RAW RECORDS ::
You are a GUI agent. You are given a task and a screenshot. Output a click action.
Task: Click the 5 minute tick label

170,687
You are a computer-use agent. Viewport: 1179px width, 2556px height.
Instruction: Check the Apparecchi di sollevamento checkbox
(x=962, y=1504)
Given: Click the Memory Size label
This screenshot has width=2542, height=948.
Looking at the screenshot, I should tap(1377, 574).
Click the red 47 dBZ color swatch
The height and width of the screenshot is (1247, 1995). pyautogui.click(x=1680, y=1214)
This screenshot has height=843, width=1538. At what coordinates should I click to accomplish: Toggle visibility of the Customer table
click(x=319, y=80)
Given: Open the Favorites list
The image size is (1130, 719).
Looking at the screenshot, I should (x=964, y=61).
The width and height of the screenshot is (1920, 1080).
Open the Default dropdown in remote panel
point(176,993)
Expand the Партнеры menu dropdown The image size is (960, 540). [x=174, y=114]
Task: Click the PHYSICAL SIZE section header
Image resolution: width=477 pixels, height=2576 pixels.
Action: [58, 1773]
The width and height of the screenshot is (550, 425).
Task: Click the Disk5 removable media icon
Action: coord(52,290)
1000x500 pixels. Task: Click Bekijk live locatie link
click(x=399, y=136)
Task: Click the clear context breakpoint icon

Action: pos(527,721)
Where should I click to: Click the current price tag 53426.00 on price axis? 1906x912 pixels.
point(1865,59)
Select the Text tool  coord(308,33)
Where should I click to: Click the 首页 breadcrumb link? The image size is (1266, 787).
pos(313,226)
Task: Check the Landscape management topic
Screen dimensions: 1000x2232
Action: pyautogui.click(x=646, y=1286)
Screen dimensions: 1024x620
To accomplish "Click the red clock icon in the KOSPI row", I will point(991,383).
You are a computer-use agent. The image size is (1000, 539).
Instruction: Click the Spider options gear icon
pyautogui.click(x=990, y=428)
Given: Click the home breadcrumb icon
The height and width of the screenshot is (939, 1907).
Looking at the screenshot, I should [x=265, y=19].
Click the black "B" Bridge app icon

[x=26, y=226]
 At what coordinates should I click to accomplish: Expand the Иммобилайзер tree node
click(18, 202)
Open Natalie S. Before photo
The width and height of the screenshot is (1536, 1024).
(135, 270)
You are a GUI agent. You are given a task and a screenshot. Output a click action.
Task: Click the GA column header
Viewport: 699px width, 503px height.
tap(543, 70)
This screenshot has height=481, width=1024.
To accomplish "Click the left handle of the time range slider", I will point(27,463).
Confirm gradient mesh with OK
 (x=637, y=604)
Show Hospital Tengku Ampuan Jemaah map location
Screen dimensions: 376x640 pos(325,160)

WORK TO BE COMPLETED ::
State how many lines of the data above contain the string "width", treating uppercase and lowercase letters as different. Give only the number.

RESULT FOR THIS EXERCISE ::
11